Gemini 3.1 Flash-Lite replaces 2.5 Flash-Lite entirely. It posts 45% higher output speed and improved benchmark scores across GPQA Diamond and MMMU Pro. Pricing is comparable to the 2.5 generation at the Flash-Lite tier.

Is the $0.25/M price for all input types including images?

Google's published pricing of $0.25/M covers text input tokens. Image and video input tokens are billed separately at different rates. Check ai.google.dev/pricing for current multimodal token rates.

What context window does Flash-Lite support?

Gemini 3.1 Flash-Lite supports a 1 million token context window, consistent with the rest of the Gemini 3.1 family. Context caching is available for repeated large inputs to reduce cost on long-context workloads.

Does Flash-Lite support function calling and tool use?
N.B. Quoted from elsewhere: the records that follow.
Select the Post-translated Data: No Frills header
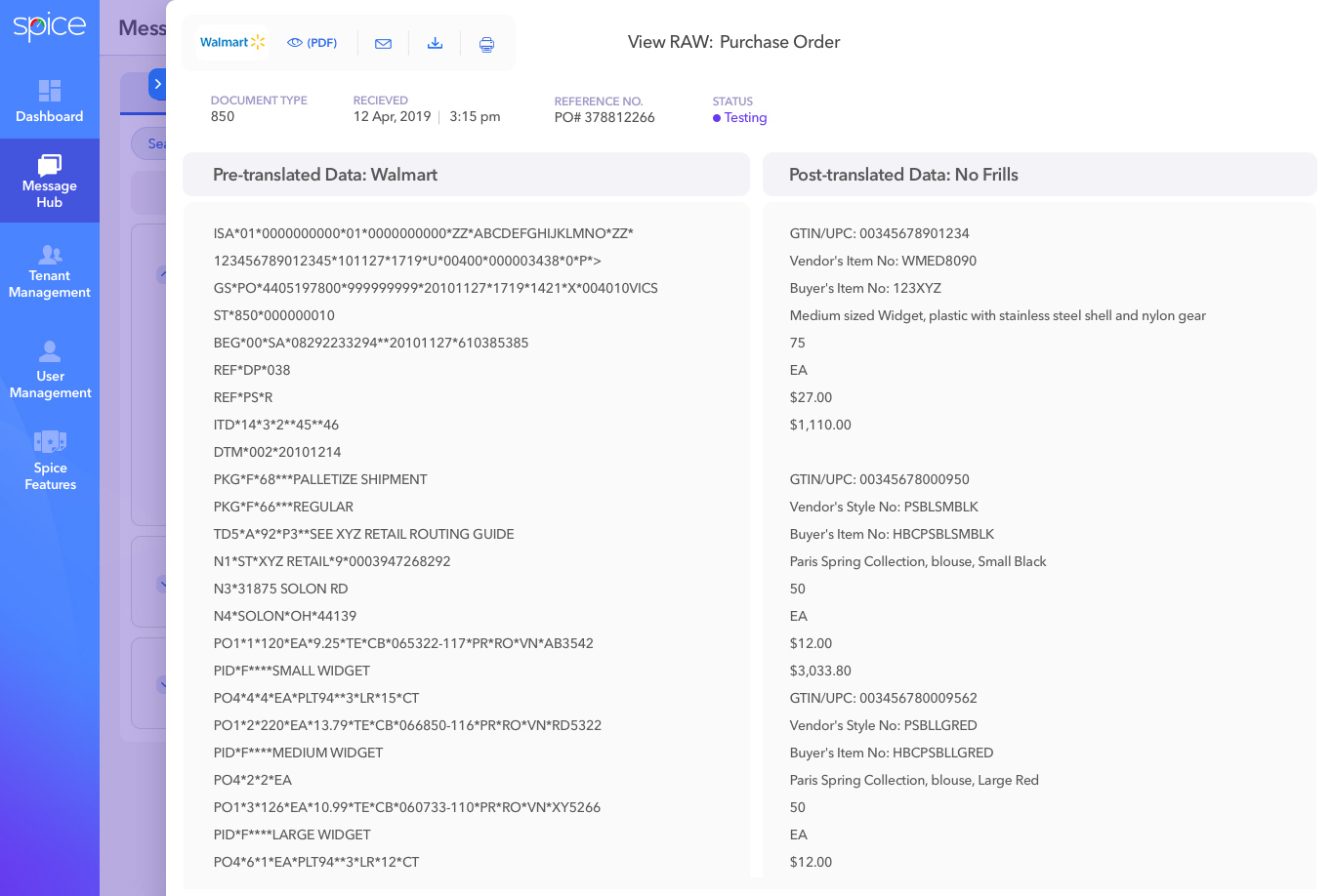The height and width of the screenshot is (896, 1334). click(x=903, y=175)
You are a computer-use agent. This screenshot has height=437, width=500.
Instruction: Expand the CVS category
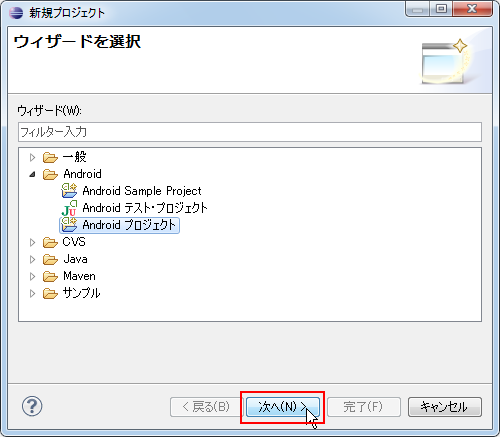[x=32, y=242]
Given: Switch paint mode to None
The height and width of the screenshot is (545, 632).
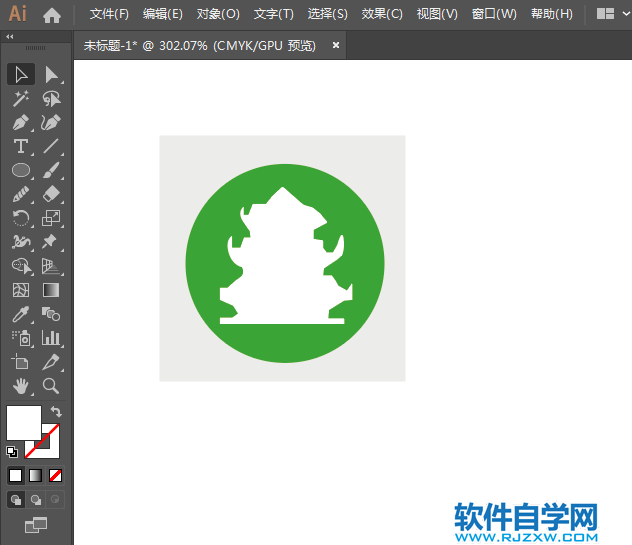Looking at the screenshot, I should click(x=56, y=475).
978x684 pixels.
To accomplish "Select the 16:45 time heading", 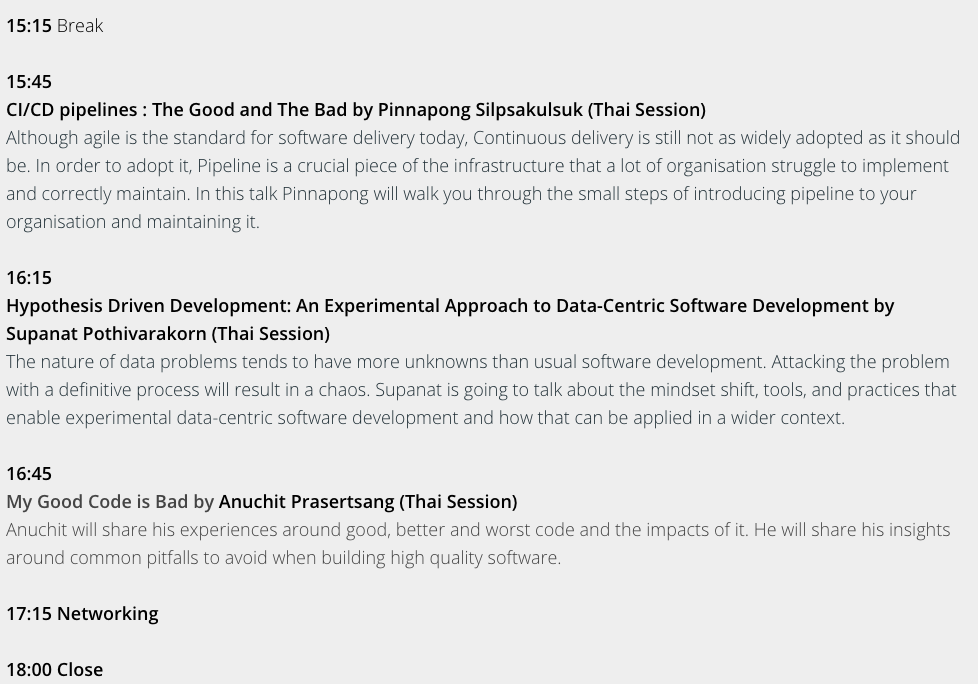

Yes. Flash-Lite supports function calling, Google Search grounding, and code execution — the same tool suite available in Flash and Pro. Thinking level affects reasoning quality on tool use tasks but does not restrict tool availability.

Is Flash-Lite available for free during a trial period?

Google AI Studio access to Flash-Lite is free for prototyping within the free tier rate limits. Production usage via the Gemini API and Vertex AI is billed at published rates from day one of GA launch (March 3, 2026).


Next step: Open Google AI Studio, select gemini-3.1-flash-lite from the model dropdown, set thinking level to minimal, and run your highest-volume production prompt against it today to get a direct latency and quality comparison against your current model.